Lately, I think I may have forgotten I have a blog. Always lots of things going on here and not much time to write about them. Between working and home life there isn't much Kate Time left over. I'm really trying to be more present in the lives of my children to make up for the hours I'm away.

Yesterday Sam and I took a mini road trip to Simcoe for him to visit with some friends of his. It was nice to have that time together and we talked about all sorts of things. He's a very interesting guy.

This morning I just about lost my mind on the way to church. Ever smell something that no one else can? Annoying. Well I could smell something funky and I kept sniffing my shirt to make sure it wasn't me. Turns out the right shoulder of my shirt was the culprit. I have no idea what was going on there because it was a clean shirt from my drawer. It distracted me all through the sermon because I kept sniffing my shoulder to see if the smell had gone away. It hadn't. So weird.

I got my hair done this weekend. Had the colour touched up and a little trim. She straightened it for a change and I felt pretty smokin'.

_Supplied entries_
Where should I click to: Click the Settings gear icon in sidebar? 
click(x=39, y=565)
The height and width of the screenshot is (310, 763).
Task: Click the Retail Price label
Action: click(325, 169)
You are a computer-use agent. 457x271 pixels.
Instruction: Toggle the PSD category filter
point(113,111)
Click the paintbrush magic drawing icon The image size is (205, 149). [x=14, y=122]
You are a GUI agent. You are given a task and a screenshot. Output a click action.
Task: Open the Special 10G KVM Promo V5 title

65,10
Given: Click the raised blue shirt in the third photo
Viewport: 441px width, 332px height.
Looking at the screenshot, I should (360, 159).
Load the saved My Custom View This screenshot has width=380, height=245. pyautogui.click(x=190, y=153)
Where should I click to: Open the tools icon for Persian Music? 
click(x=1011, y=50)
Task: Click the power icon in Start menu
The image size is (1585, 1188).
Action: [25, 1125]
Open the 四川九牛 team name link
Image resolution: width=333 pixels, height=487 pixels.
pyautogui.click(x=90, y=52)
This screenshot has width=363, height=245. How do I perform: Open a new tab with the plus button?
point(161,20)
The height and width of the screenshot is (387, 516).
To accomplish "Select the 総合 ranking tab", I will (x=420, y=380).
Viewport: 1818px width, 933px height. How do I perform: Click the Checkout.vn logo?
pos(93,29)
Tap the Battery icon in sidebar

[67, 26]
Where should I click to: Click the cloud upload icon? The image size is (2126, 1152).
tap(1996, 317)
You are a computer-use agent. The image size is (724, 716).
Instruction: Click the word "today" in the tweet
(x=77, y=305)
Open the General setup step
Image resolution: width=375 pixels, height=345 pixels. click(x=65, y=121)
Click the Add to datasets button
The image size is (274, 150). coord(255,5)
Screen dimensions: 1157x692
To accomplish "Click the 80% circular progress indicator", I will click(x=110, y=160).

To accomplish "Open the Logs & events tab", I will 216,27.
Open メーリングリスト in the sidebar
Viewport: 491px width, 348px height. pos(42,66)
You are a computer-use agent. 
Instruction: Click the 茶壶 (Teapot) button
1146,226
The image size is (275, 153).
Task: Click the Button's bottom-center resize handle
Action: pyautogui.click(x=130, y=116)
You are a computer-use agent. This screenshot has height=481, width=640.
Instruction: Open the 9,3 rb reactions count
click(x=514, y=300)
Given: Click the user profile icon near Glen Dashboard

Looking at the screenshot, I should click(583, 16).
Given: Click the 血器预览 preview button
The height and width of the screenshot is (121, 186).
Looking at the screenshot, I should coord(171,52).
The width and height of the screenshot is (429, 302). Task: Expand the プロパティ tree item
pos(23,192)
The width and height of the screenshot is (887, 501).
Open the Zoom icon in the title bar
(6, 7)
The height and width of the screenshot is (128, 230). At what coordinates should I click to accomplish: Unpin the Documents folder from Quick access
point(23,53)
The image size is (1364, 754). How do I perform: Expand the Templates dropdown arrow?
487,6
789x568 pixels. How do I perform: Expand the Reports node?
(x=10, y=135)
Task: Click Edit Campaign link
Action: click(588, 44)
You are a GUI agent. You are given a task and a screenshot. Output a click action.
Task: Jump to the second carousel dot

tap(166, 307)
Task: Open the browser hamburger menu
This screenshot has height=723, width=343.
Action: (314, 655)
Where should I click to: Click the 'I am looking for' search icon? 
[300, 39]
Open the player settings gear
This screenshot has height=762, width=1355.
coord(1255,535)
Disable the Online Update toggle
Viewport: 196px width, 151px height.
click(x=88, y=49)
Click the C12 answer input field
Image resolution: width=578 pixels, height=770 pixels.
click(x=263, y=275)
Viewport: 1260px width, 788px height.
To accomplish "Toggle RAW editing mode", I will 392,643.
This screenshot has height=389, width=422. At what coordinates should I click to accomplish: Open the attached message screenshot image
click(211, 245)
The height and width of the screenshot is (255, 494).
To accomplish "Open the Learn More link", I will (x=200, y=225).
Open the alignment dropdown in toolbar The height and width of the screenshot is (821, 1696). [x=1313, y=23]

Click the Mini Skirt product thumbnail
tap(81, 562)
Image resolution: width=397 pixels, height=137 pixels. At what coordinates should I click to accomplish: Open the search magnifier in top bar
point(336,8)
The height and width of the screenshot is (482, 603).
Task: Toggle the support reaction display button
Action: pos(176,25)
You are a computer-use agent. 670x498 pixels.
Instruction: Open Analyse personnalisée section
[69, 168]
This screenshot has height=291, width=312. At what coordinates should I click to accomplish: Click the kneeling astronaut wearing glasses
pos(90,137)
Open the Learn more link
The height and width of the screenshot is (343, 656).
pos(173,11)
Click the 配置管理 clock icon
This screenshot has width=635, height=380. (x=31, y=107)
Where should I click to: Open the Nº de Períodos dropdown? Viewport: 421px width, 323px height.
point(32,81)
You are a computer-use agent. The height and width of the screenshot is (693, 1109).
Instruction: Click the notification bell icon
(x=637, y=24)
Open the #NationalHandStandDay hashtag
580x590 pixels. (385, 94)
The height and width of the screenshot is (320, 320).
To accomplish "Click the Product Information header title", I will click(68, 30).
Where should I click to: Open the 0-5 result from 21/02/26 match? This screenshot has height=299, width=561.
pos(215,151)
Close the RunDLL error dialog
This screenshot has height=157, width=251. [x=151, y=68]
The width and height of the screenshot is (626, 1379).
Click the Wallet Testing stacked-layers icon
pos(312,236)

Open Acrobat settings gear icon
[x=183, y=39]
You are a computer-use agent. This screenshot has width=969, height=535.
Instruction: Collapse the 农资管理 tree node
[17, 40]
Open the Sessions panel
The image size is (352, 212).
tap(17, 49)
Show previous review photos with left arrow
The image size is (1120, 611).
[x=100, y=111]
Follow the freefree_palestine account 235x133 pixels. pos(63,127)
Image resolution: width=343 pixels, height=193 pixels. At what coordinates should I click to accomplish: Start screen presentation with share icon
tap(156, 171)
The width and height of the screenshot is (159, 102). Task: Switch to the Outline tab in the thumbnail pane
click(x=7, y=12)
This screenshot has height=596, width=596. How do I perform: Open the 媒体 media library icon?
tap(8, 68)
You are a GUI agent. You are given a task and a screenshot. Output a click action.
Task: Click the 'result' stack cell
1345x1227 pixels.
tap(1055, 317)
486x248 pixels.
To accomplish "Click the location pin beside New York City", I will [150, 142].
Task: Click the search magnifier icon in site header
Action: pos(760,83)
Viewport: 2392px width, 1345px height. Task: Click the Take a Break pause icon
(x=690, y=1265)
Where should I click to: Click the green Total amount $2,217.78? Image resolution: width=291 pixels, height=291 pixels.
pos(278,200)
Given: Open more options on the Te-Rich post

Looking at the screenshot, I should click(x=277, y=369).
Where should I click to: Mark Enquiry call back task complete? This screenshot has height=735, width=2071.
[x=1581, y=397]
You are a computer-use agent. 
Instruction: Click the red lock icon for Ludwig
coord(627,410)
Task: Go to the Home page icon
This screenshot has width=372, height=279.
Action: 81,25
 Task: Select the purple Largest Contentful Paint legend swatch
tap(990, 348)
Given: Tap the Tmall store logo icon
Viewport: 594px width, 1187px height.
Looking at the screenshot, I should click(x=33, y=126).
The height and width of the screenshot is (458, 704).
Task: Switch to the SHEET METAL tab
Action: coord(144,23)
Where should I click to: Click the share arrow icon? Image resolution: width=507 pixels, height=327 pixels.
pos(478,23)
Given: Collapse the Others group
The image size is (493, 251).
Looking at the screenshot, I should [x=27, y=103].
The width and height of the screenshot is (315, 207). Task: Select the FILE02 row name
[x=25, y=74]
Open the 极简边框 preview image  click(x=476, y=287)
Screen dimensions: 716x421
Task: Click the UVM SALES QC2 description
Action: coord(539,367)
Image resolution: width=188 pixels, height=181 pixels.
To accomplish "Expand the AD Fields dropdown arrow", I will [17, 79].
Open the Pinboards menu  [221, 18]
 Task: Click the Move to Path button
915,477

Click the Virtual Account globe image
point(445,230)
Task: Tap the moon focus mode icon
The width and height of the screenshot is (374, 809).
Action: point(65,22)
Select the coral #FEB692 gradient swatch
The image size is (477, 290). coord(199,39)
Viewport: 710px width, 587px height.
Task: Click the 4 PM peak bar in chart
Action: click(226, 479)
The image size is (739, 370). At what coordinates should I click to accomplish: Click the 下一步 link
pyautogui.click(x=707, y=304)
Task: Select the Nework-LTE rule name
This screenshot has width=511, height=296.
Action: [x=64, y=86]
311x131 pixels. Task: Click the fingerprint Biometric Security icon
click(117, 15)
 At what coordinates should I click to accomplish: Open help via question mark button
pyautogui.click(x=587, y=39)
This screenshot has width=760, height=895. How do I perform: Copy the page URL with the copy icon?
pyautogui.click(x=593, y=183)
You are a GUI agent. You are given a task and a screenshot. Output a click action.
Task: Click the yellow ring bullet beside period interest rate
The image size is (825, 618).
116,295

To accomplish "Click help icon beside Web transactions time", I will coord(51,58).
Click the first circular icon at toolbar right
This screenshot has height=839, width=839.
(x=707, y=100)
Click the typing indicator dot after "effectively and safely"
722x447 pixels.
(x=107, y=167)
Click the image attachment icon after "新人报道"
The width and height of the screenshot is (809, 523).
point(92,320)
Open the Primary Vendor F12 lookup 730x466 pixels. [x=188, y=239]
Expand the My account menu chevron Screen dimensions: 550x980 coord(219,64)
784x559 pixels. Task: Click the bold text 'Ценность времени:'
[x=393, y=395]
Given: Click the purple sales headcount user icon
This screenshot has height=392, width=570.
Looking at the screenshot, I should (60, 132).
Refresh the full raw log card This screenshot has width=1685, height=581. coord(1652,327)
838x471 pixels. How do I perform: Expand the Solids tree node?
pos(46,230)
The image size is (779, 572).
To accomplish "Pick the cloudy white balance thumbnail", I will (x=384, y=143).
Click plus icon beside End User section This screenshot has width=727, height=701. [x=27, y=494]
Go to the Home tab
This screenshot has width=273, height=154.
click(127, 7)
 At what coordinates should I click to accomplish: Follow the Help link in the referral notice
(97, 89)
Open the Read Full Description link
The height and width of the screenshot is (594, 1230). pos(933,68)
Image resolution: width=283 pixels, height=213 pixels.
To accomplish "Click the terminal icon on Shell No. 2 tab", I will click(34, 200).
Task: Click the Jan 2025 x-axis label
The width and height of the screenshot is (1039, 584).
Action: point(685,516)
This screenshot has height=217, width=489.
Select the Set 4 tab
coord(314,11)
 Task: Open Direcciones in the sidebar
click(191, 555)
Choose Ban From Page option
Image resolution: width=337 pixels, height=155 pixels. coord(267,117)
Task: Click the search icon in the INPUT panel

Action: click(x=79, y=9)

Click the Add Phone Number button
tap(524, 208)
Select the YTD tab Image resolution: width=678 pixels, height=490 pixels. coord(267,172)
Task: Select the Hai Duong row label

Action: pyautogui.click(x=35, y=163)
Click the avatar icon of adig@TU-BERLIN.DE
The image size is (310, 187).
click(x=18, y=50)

_Tasks_
1) In the rows from the line with "You are a computer-use agent. 457x271 pixels." to the line with "pyautogui.click(x=90, y=52)", both included, switch "icon" to "symbol" and leave everything else unchanged.
2) Pick up the blog post about busy family life and a recent weekend, and write what comes next after its last sentence.

_Exercise responses_
1)
You are a computer-use agent. 457x271 pixels.
Instruction: Toggle the PSD category filter
point(113,111)
Click the paintbrush magic drawing symbol The image size is (205, 149). [x=14, y=122]
You are a GUI agent. You are given a task and a screenshot. Output a click action.
Task: Open the Special 10G KVM Promo V5 title

65,10
Given: Click the raised blue shirt in the third photo
Viewport: 441px width, 332px height.
Looking at the screenshot, I should (360, 159).
Load the saved My Custom View This screenshot has width=380, height=245. pyautogui.click(x=190, y=153)
Where should I click to: Open the tools symbol for Persian Music? 
click(x=1011, y=50)
Task: Click the power symbol in Start menu
The image size is (1585, 1188).
Action: [25, 1125]
Open the 四川九牛 team name link
Image resolution: width=333 pixels, height=487 pixels.
pyautogui.click(x=90, y=52)

2)
My friend Cindy had her baby on Friday. He looks so cute in his pictures and I can't wait to smell his little baby head.

Julie starts dance this week. I wish I could go with her because one of my dreams is to be a hip hop dancer but apparently I'm not invited. Well then.

Matthew had his check up this past week and is 26 lbs 15 oz of sheer perfection. He didn't like his shots at all. Well now that's an obvious thing to say, isn't it. I've yet to meet someone who loves getting shots.

There's some porn star that's started a blog called Katee Life and I've been getting tons of hits from people looking for her. I'm sure they're very disappointed to land on the blog of a Christian mommy blogger.

This is a pretty lame drive by post, but my mind is all over the place right now and my stomach is hurting so I'm going to sign off for tonight.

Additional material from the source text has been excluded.